Return each line of the data below unchanged, please.

Stored data

----------------------------------------

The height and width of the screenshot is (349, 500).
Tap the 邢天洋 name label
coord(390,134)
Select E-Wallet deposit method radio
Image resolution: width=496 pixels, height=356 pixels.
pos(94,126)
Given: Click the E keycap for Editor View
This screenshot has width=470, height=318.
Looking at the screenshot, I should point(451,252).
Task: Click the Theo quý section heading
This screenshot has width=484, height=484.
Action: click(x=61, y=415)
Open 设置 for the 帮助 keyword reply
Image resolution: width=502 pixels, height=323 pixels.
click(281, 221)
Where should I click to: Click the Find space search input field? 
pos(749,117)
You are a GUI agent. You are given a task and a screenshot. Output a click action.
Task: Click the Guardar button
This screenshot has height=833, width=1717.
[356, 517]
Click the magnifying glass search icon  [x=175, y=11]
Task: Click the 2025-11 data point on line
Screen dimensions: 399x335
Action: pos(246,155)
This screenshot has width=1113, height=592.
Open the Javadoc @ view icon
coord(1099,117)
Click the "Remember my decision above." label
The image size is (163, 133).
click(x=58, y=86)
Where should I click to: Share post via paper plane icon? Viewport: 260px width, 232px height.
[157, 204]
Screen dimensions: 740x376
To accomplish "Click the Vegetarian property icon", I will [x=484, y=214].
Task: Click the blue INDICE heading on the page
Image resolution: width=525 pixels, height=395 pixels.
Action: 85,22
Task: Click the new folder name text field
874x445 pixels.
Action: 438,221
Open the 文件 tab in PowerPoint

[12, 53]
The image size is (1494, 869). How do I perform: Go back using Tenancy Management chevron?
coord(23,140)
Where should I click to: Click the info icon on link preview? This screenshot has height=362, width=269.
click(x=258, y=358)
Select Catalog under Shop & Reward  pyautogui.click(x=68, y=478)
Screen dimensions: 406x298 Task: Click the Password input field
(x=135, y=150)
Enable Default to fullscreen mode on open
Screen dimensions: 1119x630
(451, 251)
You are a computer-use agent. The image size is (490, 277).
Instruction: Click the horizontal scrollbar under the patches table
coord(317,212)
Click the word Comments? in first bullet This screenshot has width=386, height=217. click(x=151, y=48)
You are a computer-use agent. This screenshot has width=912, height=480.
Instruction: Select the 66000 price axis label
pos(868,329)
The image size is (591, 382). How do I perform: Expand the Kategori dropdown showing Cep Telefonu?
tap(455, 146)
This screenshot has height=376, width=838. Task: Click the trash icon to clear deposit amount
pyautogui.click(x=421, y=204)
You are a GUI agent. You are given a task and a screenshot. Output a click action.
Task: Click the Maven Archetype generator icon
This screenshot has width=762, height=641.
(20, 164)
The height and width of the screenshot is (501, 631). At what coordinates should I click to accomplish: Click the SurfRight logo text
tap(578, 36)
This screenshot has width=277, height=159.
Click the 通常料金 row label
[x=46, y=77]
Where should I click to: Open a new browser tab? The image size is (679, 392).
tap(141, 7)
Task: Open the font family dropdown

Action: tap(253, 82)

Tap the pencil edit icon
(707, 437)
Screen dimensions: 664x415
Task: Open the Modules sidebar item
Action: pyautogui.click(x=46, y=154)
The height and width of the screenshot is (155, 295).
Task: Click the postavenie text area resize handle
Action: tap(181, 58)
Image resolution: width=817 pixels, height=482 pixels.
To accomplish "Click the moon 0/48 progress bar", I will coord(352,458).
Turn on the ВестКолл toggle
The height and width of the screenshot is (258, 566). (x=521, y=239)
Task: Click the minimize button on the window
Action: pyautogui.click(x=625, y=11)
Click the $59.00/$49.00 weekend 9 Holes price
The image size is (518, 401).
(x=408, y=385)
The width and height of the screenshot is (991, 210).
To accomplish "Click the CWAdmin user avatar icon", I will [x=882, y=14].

----------------------------------------

Answer section –
The height and width of the screenshot is (349, 500).
Tap the 邢天洋 name label
coord(390,134)
Select E-Wallet deposit method radio
Image resolution: width=496 pixels, height=356 pixels.
pos(94,126)
Given: Click the E keycap for Editor View
This screenshot has width=470, height=318.
Looking at the screenshot, I should point(451,252).
Task: Click the Theo quý section heading
This screenshot has width=484, height=484.
Action: click(x=61, y=415)
Open 设置 for the 帮助 keyword reply
Image resolution: width=502 pixels, height=323 pixels.
click(281, 221)
Where should I click to: Click the Find space search input field? 
pos(749,117)
You are a GUI agent. You are given a task and a screenshot. Output a click action.
Task: Click the Guardar button
This screenshot has height=833, width=1717.
[356, 517]
Click the magnifying glass search icon  [x=175, y=11]
Task: Click the 2025-11 data point on line
Screen dimensions: 399x335
Action: pos(246,155)
This screenshot has width=1113, height=592.
Open the Javadoc @ view icon
coord(1099,117)
Click the "Remember my decision above." label
The image size is (163, 133).
click(x=58, y=86)
Where should I click to: Share post via paper plane icon? Viewport: 260px width, 232px height.
[157, 204]
Screen dimensions: 740x376
To accomplish "Click the Vegetarian property icon", I will [x=484, y=214].
Task: Click the blue INDICE heading on the page
Image resolution: width=525 pixels, height=395 pixels.
Action: 85,22
Task: Click the new folder name text field
874x445 pixels.
Action: 438,221
Open the 文件 tab in PowerPoint

[12, 53]
The image size is (1494, 869). How do I perform: Go back using Tenancy Management chevron?
coord(23,140)
Where should I click to: Click the info icon on link preview? This screenshot has height=362, width=269.
click(x=258, y=358)
Select Catalog under Shop & Reward  pyautogui.click(x=68, y=478)
Screen dimensions: 406x298 Task: Click the Password input field
(x=135, y=150)
Enable Default to fullscreen mode on open
Screen dimensions: 1119x630
(451, 251)
You are a computer-use agent. The image size is (490, 277).
Instruction: Click the horizontal scrollbar under the patches table
coord(317,212)
Click the word Comments? in first bullet This screenshot has width=386, height=217. click(x=151, y=48)
You are a computer-use agent. This screenshot has width=912, height=480.
Instruction: Select the 66000 price axis label
pos(868,329)
The image size is (591, 382). How do I perform: Expand the Kategori dropdown showing Cep Telefonu?
tap(455, 146)
This screenshot has height=376, width=838. Task: Click the trash icon to clear deposit amount
pyautogui.click(x=421, y=204)
You are a GUI agent. You are given a task and a screenshot. Output a click action.
Task: Click the Maven Archetype generator icon
This screenshot has width=762, height=641.
(20, 164)
The height and width of the screenshot is (501, 631). At what coordinates should I click to accomplish: Click the SurfRight logo text
tap(578, 36)
This screenshot has width=277, height=159.
Click the 通常料金 row label
[x=46, y=77]
Where should I click to: Open a new browser tab? The image size is (679, 392).
tap(141, 7)
Task: Open the font family dropdown

Action: tap(253, 82)

Tap the pencil edit icon
(707, 437)
Screen dimensions: 664x415
Task: Open the Modules sidebar item
Action: pyautogui.click(x=46, y=154)
The height and width of the screenshot is (155, 295).
Task: Click the postavenie text area resize handle
Action: tap(181, 58)
Image resolution: width=817 pixels, height=482 pixels.
To accomplish "Click the moon 0/48 progress bar", I will coord(352,458).
Turn on the ВестКолл toggle
The height and width of the screenshot is (258, 566). (x=521, y=239)
Task: Click the minimize button on the window
Action: pyautogui.click(x=625, y=11)
Click the $59.00/$49.00 weekend 9 Holes price
The image size is (518, 401).
(x=408, y=385)
The width and height of the screenshot is (991, 210).
To accomplish "Click the CWAdmin user avatar icon", I will [x=882, y=14].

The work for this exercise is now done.